I’m fine

Le hemos cambiado el look a Pedro. No parece el mismo niño. Nos hemos desecho de las zapatillas con velcro y las cosas negras. Hemos abierto la puerta de las cosas divertidas con dibujos, colores y letras. Una de las camisetas reza “I’m fine”. Pues claro. Claro que sí, demonios. También le hemos quitado el flequillo sobre la nariz y el pelo de bellota. Tiene unos ojos bonitos. Como de miel, con pestañas tupidas. Ya está bien de esconderlos hacia abajo. No creemos que volverte luminoso signifique que nadie vaya a aceptarte más, pero sí que te aceptarás más a ti mismo. Y lo de escuchar el mundo. Eso es importante. Ya no se quita el implante, más que para dormir y ducharse. Escucha la música y a veces le sorprendo moviendo la cabeza con las canciones. ¿Cómo no vas a volverte gris sin música? ¿cómo no vas a aislarte? El habla va despacio. Pero no importa, porque al menos, va.
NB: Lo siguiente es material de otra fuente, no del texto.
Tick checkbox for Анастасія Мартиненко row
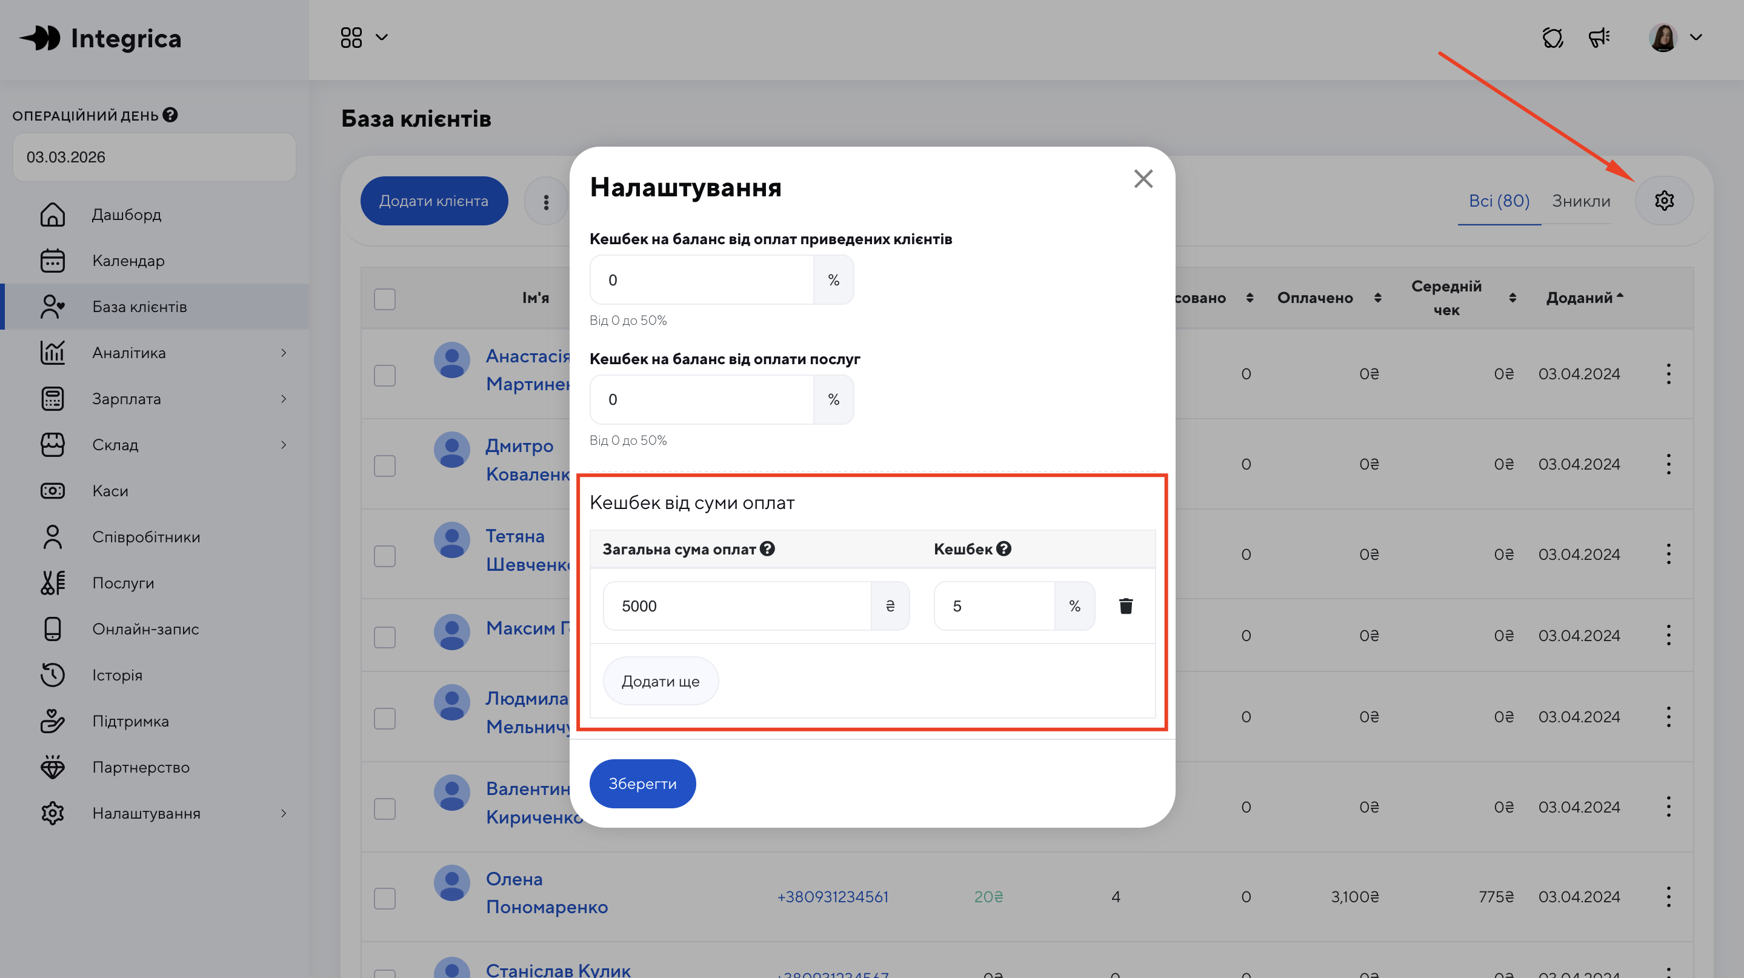Image resolution: width=1744 pixels, height=978 pixels. point(385,376)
Se mira en el espejo con las sudaderas nuevas. Se observa atentamente los pantalones y las botas. De un lado y de otro. Aprieta los labios y entorna los ojos. O sea, satisfacción. Me pongo a su espalda y le pregunto por signos en el espejo “¿qué te parece?” y él contesta “creo que así gusto más.” Le sonrío. “¿A las chicas?” Se queda mirando al frente, como pensando. Luego vuelve a mirarme y esboza media sonrisa. “A la gente.”